* MATERIAL PROVIDED

- - - - - - -

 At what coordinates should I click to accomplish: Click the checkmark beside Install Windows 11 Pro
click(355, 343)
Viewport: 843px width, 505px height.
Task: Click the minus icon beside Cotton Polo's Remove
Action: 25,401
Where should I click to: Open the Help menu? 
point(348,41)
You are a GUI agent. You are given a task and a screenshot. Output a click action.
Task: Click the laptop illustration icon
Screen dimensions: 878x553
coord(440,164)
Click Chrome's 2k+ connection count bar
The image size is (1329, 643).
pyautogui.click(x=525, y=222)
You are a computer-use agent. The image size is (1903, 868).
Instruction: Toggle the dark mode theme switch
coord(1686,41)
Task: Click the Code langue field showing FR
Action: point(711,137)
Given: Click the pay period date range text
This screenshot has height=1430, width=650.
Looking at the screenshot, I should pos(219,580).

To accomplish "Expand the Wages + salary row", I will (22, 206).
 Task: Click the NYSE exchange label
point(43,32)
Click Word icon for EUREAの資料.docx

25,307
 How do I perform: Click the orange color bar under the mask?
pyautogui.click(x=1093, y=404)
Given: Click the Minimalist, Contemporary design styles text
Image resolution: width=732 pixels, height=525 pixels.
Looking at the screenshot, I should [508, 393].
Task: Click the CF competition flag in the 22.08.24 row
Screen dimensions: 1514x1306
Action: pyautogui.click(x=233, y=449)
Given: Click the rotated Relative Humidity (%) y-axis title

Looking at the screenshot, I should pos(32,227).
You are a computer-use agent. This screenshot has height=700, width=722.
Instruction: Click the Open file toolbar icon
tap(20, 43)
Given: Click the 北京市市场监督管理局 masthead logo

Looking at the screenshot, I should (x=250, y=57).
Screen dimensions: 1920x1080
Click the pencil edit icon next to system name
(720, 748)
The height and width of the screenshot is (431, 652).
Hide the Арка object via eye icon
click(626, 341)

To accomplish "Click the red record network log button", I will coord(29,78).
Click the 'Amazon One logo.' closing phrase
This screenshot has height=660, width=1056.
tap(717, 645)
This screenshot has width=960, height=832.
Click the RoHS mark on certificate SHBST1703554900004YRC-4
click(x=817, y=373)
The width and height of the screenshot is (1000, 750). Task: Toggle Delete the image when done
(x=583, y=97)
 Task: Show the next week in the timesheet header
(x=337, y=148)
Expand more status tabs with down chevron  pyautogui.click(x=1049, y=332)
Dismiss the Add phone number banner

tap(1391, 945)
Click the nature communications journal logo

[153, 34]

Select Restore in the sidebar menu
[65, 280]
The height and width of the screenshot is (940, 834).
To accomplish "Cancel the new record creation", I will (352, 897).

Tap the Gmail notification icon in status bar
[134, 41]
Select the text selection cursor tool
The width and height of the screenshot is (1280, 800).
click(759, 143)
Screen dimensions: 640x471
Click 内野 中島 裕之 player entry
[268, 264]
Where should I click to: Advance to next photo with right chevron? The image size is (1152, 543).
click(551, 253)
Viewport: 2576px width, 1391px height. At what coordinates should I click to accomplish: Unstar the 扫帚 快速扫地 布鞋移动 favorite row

- - - - - - -

* ASSIGNMENT
Go to the line with "The image size is (1329, 643)." in the entries above and repeat every line from there through the line with "Given: Click the Minimalist, Contemporary", exactly and with no other text.

* RESPONSE BOX
The image size is (1329, 643).
pyautogui.click(x=525, y=222)
You are a computer-use agent. The image size is (1903, 868).
Instruction: Toggle the dark mode theme switch
coord(1686,41)
Task: Click the Code langue field showing FR
Action: point(711,137)
Given: Click the pay period date range text
This screenshot has height=1430, width=650.
Looking at the screenshot, I should pos(219,580).

To accomplish "Expand the Wages + salary row", I will (22, 206).
 Task: Click the NYSE exchange label
point(43,32)
Click Word icon for EUREAの資料.docx

25,307
 How do I perform: Click the orange color bar under the mask?
pyautogui.click(x=1093, y=404)
Given: Click the Minimalist, Contemporary design styles text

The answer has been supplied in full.